Shopping for Friends
It feels like only yesterday when we had to physically go outside to make friends. Now we can do it from behind a desk! But is making friends online the same as making friends out in the world? There’s definitely more relaxed rules about who you can be friends with, and much easier to not be friends with someone, online. But are the social media algorithms giving you a better or worse choice of friends than if you went out to an event?
We start making friends from a pretty young age, at childcare, or kindergarten, or with our neighbours. Usually we are about the same age, similar interests, and live in the same areas to our friends at this age. When we get older we start to branch out a bit, and make friends with people in different suburbs who go to our school or are in our sports team. Then at University we start making friends with people from all over the country or the world. Each trip somewhere we can make new friends and the older we get the more diverse our friends become.
For someone who came into social media at the end of high school (yes I was one of the late people) I started by adding my school friends. As I met new people at University and when I travelled I added more diversity to my friends.

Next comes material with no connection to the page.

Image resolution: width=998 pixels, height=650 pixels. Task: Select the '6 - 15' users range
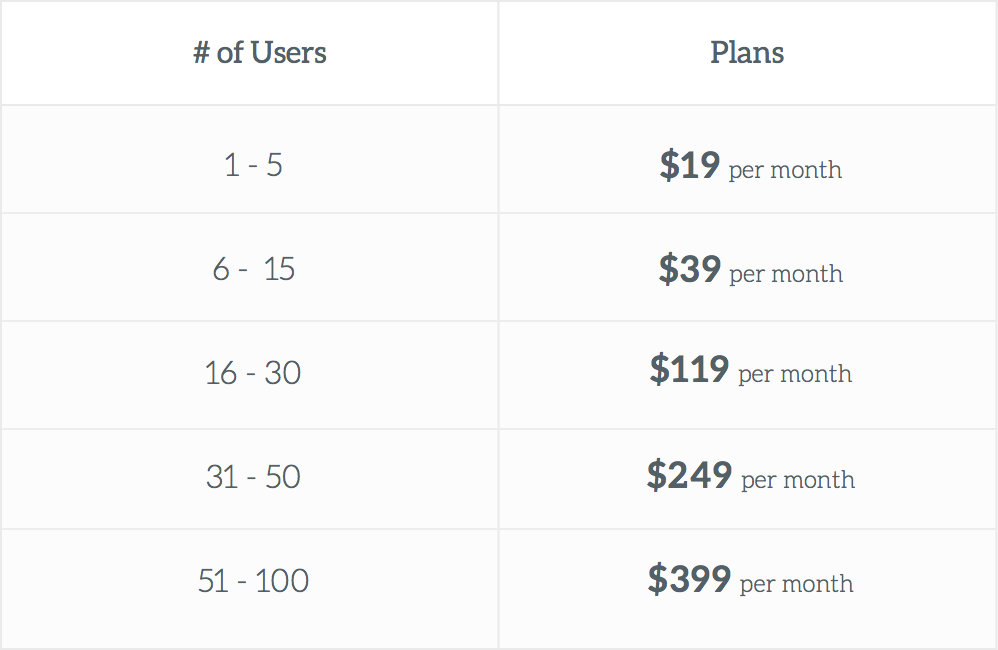tap(253, 269)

But I physically met these people before I added them to my social media feeds. So, if I were someone who couldn’t go out and physically meet people, how would I find new friends through social media?
Say we have a large data set of social media users and whom they are friends with. Just looking at how often certain groups of people are friends of friends we can determine whom to add next. This type of analysis is often used for shopping baskets. When you have certain items in your basket another item can be suggested to you based on how often that item is seen with what you have already. So if we have a certain set of friends in our shopping basket we can ask ‘who do I add next’.
Say you come into a new founded Data Science Meet-up group (see right) because your friend Fred invited you. But you also happen to be friends with Marco. Now you ask ‘who do I add next’. And most likely you’ll have suggestions of Kyle and Alice because these are people who are in the same basket as your friends Fred and Marco. Now this is a pretty simplified way of suggesting friends but is very similar to how it works outside your computer, with one friend introducing you to someone new.
I am pretty sure that all social media uses much more complex algorithms to suggest friends than a simple shopping model. In order to get a better idea of who you should be friends with you’d want to take into account your profile details, because if your first friend is your Mum you may end up with a lot of older ladies with cats becoming your friends. That’s not a bad thing but you’d probably prefer making friends your own age and with more similar interests.
So once you take into account where you live, your age, where you work, your interests, where you started out, your University, all the cities you’ve lived in (see left), you can start to see that your suggested friends will become more diverse and could be people you’ve actually met or would have otherwise been friends with anyway, had you gone outside.
Social media as a replacement for being physically social is not always seen as the most advantageous life choice but it can have some big bonuses for people who just really prefer to not be physically social. Personally I prefer to catch-up with people in person, see how they’re going and give them my full attention, and not get countless Facebook game requests. I find it very refreshing and it gives my eyes a break from staring at screens. But, as I was recently told, it’s unusual for someone my age to not use social media.
So the next time you’re on social media, have a look at the friend or connection suggestions and see if you can see why they are being suggested to you. Look out for those suggestions of people you’ve never met before, you’ll probably find that you have a fair bit in common. But please don’t go adding random strangers; it’s easy to lie on the Internet!